From: Ron Parker (ronPARKRRRR.COM)
Date: Fri Oct 08 2004 - 10:13:53 CDT


At 04:18 PM 10/7/2004 -0600, Bartlett,James D wrote:
>Well, the default user of a basic XP installation always has admin
>rights. Every distressed CWS victim that I have ever dealt with was a
>low-level user running a single account on a non-domain personal
>machine. Being the only user on their machines, they were all admins.

Since you're the second or third person to reply with something like
this, I obviously wasn't clear enough with my previous statement. My
point wasn't that AppInit_DLLs is safe because nobody should run as
admin, anyway. Obviously that's a nice fantasy, but of course it's
only the reality in well-administered networks. The real point was
that given all of the other ways a person running as Administrator has
to mess up the security of his machine, AppInit_DLLs is rather trivial.
If you're the local administrator on a non-networked machine, you have
the ability to install a device driver that runs at system startup,
well before even WinLogon runs, and hooks the kernel's implementation
of the RegXxx functions. And of course, when you have that ability,
the lowlife cretin who wrote any spyware you may run also has that
ability. This blows away anything you can do with AppInit_DLLs; at
least the AppInit_DLLs method can be bypassed and detected by user-level
code.

Andrew Aronoff seems to have gotten the point; he mentions a whitelist
managed by a central authority. However, I believe that down that
road lies madness: eventually, because some users are too computer-
illiterate to be trusted to administer their own machines, all of us
will have to delegate administration authority to Big Brother. There
is a compromise, of course, and it's one we've already accepted.
Windows should treat anything loading in AppInit_DLLs as it currently
treats a device driver or other plugin and have settings that allow
the user to only run DLLs that are signed by trusted publishers.

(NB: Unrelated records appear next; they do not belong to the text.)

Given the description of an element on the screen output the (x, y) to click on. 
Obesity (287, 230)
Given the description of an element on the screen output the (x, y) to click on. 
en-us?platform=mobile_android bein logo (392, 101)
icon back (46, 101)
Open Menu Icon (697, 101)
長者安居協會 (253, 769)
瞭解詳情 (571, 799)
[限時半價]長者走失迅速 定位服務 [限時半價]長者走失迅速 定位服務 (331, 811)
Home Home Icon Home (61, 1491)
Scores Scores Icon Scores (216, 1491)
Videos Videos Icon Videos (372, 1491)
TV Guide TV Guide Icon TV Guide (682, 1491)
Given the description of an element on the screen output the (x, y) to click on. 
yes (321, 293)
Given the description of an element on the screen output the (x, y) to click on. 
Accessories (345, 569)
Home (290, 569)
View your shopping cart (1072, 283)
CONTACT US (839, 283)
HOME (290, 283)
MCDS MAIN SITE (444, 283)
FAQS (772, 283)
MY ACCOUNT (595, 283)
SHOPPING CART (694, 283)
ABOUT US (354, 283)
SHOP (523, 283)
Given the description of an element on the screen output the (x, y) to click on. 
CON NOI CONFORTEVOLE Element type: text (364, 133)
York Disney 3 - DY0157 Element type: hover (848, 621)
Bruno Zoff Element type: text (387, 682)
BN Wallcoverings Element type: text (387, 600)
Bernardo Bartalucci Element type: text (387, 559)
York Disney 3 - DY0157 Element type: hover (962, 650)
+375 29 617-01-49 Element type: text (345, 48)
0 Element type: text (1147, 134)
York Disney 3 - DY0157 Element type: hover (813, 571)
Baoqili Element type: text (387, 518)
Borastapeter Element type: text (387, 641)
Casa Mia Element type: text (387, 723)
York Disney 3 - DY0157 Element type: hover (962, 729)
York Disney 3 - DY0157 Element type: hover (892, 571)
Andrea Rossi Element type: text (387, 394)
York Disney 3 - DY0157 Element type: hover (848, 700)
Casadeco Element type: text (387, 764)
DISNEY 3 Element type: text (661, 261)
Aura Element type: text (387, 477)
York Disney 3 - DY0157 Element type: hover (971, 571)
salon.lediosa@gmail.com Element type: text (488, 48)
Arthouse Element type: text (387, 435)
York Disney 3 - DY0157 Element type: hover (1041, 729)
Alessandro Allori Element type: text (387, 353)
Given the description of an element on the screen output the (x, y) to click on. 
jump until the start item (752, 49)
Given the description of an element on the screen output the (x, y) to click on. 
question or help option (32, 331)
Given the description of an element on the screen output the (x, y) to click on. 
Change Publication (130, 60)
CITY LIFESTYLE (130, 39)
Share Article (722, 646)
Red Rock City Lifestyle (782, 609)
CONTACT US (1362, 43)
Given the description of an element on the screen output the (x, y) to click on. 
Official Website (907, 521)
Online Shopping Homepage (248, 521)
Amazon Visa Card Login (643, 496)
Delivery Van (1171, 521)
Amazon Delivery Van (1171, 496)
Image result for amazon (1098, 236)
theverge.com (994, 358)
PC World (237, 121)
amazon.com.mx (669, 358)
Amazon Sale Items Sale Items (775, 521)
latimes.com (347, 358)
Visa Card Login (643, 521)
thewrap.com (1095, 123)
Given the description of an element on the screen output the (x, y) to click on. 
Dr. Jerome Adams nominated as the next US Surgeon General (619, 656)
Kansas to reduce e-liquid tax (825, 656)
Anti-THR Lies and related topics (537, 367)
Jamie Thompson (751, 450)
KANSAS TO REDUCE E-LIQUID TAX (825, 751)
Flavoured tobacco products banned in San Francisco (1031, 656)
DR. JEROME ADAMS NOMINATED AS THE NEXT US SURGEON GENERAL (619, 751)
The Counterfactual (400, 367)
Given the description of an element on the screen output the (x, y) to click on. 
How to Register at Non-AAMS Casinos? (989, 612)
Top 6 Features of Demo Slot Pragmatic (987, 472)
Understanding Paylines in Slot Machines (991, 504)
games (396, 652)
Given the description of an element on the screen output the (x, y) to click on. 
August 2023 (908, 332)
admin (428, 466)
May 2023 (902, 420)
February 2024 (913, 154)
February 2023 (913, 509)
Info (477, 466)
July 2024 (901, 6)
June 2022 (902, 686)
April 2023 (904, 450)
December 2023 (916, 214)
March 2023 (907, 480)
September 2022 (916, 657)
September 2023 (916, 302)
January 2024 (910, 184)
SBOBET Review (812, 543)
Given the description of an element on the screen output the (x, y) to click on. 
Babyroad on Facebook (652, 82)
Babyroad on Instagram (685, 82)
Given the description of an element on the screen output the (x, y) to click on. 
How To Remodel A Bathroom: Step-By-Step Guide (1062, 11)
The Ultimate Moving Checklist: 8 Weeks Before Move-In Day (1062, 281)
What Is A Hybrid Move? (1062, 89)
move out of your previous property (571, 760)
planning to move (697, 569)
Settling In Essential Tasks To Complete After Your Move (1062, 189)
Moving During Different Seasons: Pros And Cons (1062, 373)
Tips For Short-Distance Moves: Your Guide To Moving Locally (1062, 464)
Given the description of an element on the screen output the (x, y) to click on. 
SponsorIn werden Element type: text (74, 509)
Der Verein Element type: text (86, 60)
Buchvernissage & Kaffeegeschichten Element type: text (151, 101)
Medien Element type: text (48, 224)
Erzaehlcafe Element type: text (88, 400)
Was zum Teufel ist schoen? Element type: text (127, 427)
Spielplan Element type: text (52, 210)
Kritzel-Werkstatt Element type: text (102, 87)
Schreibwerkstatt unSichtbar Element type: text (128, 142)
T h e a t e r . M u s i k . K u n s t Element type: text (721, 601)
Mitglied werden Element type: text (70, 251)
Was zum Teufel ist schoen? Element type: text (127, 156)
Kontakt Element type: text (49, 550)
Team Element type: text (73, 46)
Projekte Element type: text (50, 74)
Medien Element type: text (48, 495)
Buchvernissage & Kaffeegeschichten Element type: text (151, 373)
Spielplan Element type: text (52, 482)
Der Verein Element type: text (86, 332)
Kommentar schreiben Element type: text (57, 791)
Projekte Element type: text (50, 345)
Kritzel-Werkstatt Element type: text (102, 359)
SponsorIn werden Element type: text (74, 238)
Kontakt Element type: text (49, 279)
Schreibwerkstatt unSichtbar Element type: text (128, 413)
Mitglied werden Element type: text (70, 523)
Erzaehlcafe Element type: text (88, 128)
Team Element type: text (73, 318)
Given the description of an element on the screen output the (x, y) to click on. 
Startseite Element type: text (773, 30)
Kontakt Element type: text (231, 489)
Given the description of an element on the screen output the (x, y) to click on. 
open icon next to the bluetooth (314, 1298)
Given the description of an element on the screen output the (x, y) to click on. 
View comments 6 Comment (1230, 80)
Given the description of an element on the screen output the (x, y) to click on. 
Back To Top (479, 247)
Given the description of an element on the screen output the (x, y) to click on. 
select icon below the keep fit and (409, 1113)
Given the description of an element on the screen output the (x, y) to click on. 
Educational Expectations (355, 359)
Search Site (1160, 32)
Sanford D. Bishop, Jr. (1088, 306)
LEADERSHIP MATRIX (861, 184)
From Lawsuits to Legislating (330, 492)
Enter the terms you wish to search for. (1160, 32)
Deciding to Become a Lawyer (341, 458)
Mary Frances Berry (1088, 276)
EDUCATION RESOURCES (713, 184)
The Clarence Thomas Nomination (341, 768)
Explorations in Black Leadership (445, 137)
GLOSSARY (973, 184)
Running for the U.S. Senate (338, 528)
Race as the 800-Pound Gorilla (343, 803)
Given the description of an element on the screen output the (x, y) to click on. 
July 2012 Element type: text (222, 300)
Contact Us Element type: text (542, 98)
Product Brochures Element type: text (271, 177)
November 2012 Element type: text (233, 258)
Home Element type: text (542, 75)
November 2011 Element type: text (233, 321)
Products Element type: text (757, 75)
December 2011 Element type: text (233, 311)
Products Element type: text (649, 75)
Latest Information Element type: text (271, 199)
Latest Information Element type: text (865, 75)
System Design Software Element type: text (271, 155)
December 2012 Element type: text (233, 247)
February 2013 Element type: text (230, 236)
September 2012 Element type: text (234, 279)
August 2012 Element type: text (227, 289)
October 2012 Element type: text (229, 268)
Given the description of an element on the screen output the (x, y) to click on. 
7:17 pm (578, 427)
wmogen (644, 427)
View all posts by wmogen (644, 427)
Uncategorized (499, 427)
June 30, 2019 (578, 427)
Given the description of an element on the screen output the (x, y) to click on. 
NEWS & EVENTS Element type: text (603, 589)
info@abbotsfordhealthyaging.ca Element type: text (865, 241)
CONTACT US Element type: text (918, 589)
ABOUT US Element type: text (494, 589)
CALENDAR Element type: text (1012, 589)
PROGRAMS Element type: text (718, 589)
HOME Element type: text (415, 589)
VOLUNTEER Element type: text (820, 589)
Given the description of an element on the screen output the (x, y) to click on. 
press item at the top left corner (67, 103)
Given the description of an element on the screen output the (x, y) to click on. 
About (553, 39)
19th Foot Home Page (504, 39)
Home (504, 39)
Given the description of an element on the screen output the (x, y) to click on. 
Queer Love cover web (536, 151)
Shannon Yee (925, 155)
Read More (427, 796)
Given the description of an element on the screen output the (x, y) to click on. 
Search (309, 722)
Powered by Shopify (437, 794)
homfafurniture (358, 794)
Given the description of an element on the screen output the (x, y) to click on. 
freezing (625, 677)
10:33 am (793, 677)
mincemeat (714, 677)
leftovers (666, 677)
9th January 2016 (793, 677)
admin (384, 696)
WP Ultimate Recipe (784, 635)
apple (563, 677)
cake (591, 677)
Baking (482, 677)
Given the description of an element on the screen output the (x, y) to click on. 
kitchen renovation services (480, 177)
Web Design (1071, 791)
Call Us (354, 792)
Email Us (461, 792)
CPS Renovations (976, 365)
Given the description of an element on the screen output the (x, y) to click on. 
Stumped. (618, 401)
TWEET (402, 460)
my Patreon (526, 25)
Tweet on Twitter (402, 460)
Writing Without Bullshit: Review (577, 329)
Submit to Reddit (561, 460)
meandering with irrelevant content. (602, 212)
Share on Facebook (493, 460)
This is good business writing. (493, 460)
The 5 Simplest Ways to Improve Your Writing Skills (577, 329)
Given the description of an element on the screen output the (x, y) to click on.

Of course, that just assumes all over again that users are competent
to administer their own computers. There's just no getting around
that assumption without taking administrative power entirely out of
the hands of "unqualified" users.

If we're going to demonize Microsoft for something, let's not demonize
them for one of the hundreds of ways a user with administrative privileges
can destroy his own computer. Let's demonize them for the real problem:
that so many people are running untrusted code as Administrator without
having been told about the security implications thereof.